Homebuilders use the term “structural integrity” to describe a home’s ability to support its own weight. As time and the elements besiege the home with the agents of decay, will the home still stand? Homes with good structural integrity will; homes built on weak foundations and cheap materials won’t. Poor structural integrity compromises the entire structure, not to mention the people living within.

Compliance is to mortgage servicers what structural integrity is to homes. Without a compliant foundation, servicers’ integrity is thrown into doubt, and repairing the problem can happen only at great expense. Particularly in the case of subservicers, noncompliance endangers the homeowners who rely on them for comfort and safety in their homes, and the lenders who rely on them for healthy, revenue-generating portfolios.

Last year, the Consumer Financial Protection Bureau (CFPB) announced temporary flexibilities for mortgage servicers due to unprecedented volumes. According to data from Freddie Mac, by May 2020, COVID-19 had sent 4 million mortgages into forbearance. That represented 8% of all mortgages and totaled more than $1 trillion in debt. In response, the CFPB issued a series of policy statements indicating temporary flexibilities regarding certain regulatory filings and compliance with consumer financial laws and regulations. Between March and June 2020, the Bureau released seven separate statements allowing leniency in a number of areas, including quarterly reporting, credit reporting, billing error resolution timeframes, examinations and supervisory activities, and more.

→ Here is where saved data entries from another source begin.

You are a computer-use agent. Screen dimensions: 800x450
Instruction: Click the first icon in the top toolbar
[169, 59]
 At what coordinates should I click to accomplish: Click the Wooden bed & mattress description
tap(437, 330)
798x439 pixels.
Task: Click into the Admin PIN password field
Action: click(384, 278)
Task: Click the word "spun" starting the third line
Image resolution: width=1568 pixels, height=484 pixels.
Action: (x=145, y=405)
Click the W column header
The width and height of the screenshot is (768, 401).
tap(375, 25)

These statements indicated that, if they had to, regulated financial institutions (including mortgage servicers) could relax their compliance practices to keep up with the rising tide of delinquencies and forbearances across the financial industry. For servicers who didn’t have disaster protocols in place, that came as a godsend — but this was not the case for TMS Subservicing.

We never relaxed our internal compliance standards, and we never went down in any flood. In fact, 2020 was a year of success for TMS. In this article, we explore the philosophical and structural underpinnings of our compliance team’s 3 Lines of Defense (3LOD), and why compliance integrity has never been more urgent.

Culture of Compliance, Culture of Care

Yes, TMS is a fast-growing disruptor, having become a Top 10 Subservicer in less than 10 years. But that doesn’t mean we’re the wild wild west. Quite the opposite. While TMS Subservicing has existed for seven years, our compliance team goes back decades. Each of the team members devoted to our 3LOD has a mean experience of more than 10 years: 13 years for Servicing Risk, 13.5 years for Compliance Functions, and 11 years for Internal Audit. The senior leaders in our 3LOD have, on average, more than 20 years of experience.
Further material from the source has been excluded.